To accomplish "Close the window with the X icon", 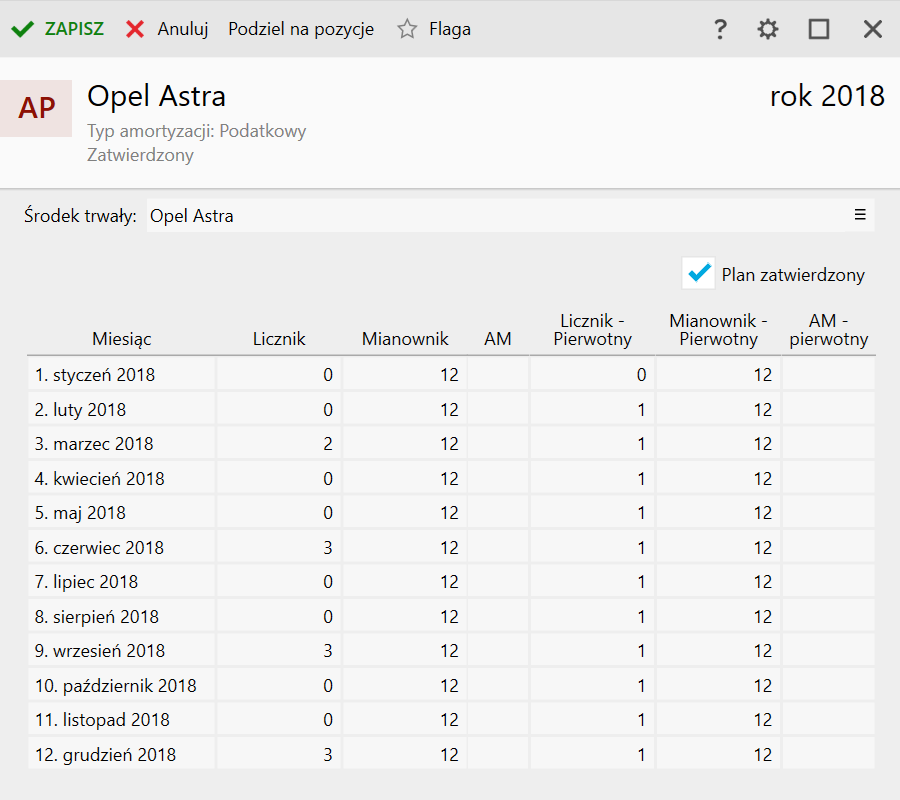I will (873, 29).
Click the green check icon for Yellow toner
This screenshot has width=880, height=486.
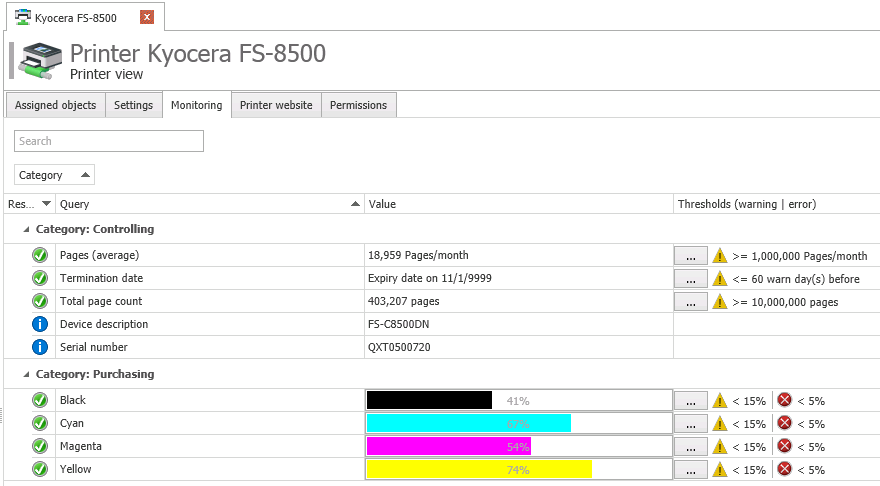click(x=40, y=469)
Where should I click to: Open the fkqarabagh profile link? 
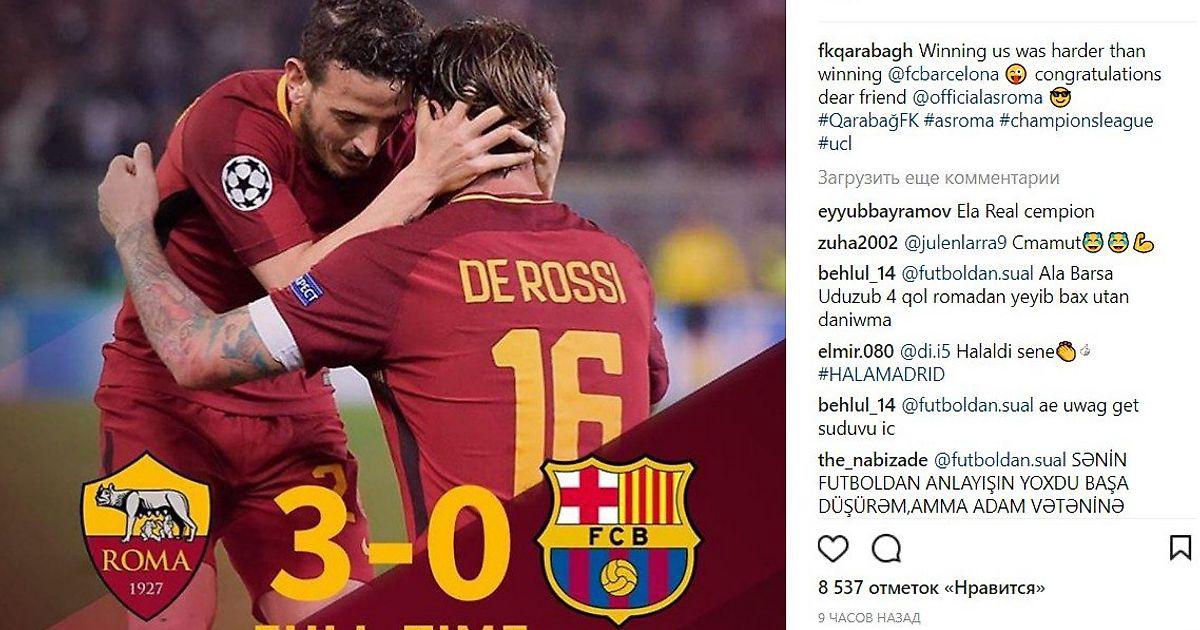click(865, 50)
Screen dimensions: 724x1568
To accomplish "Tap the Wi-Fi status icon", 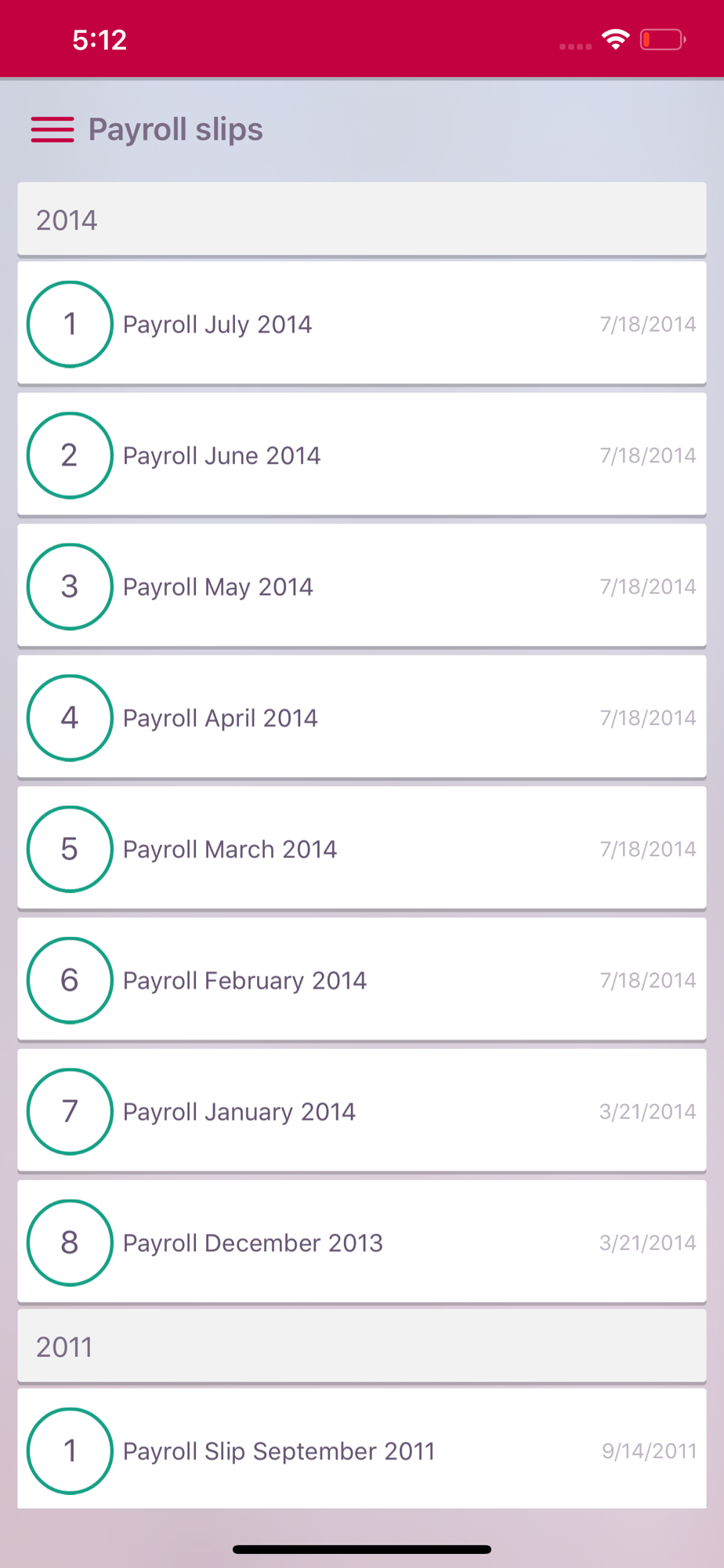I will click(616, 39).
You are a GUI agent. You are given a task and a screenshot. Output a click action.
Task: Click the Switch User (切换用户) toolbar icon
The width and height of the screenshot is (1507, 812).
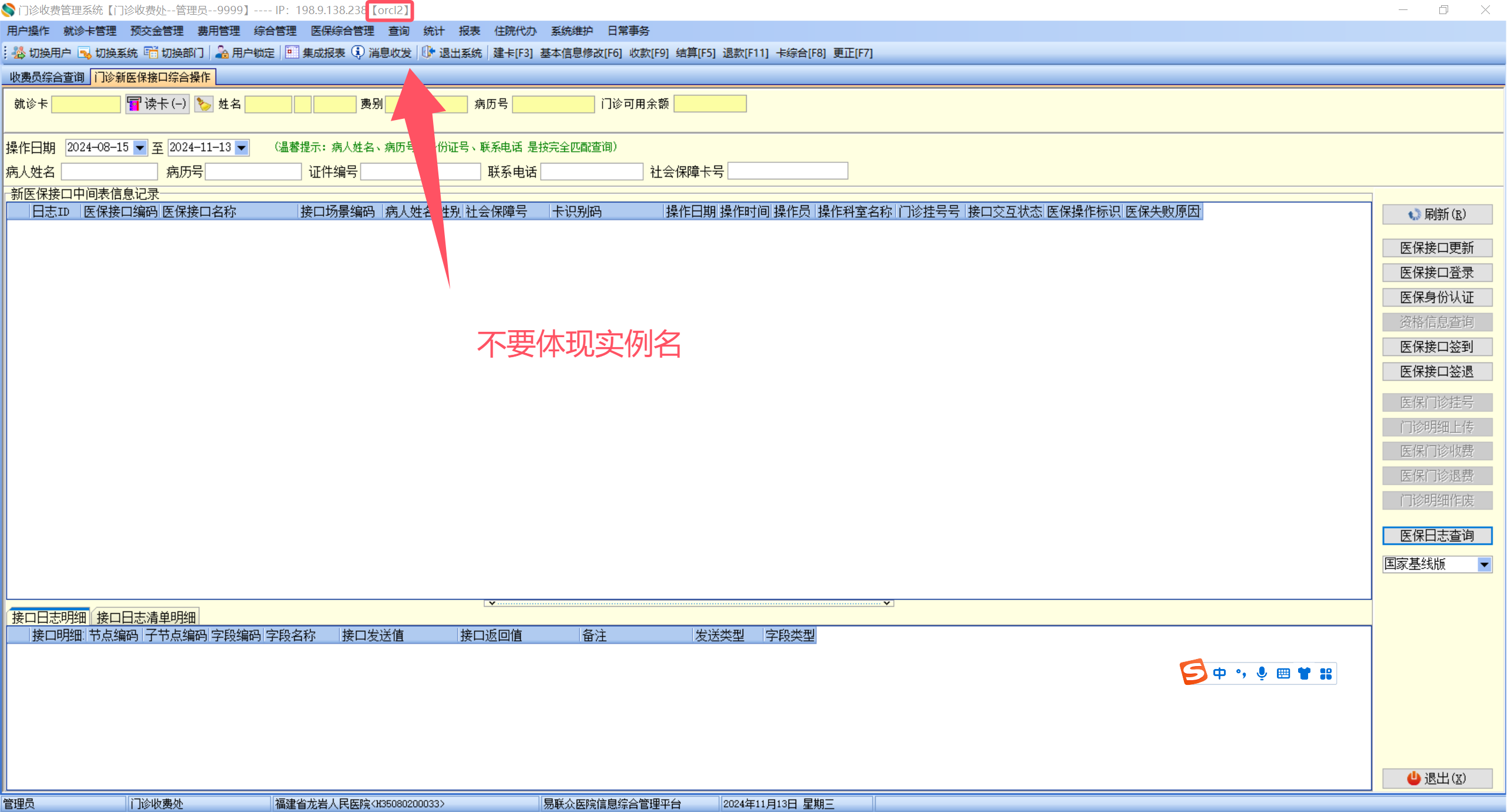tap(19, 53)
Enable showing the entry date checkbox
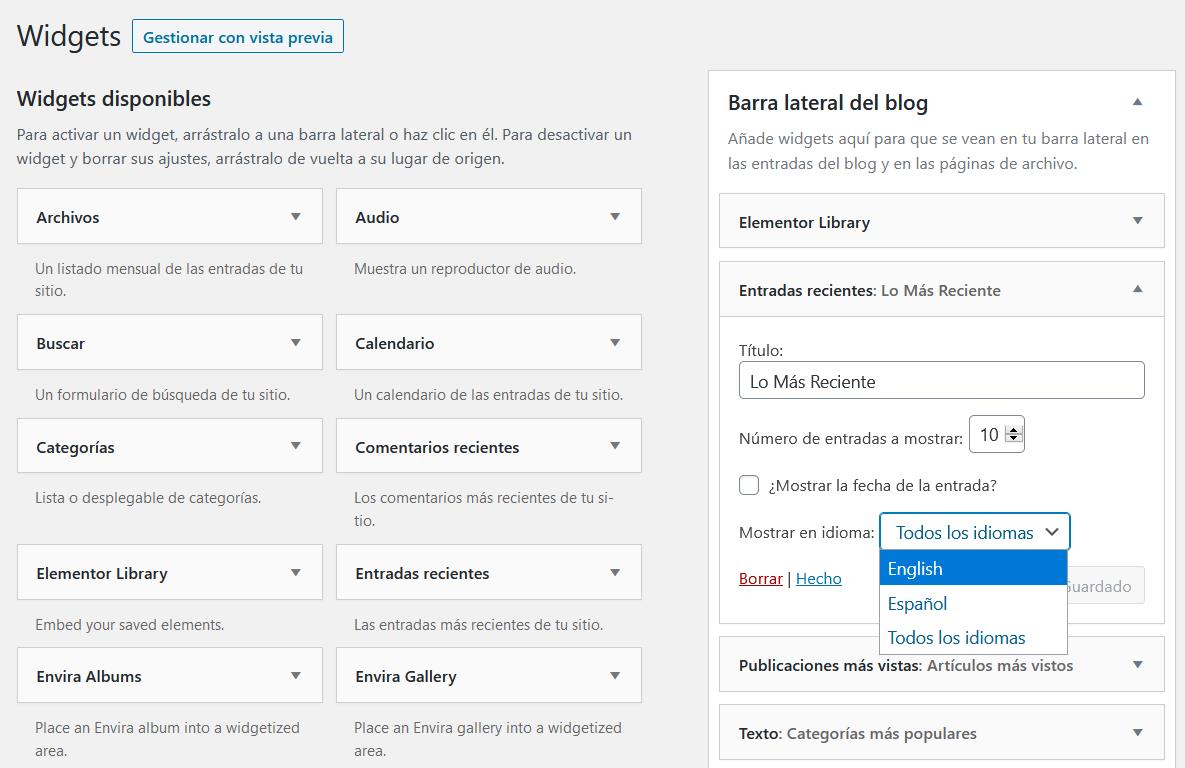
________________
Task statement.
Pull out every line of the records that contains the word "width", and copy each one in full.

Solved problem.
This screenshot has width=880, height=486.
The width and height of the screenshot is (1507, 812).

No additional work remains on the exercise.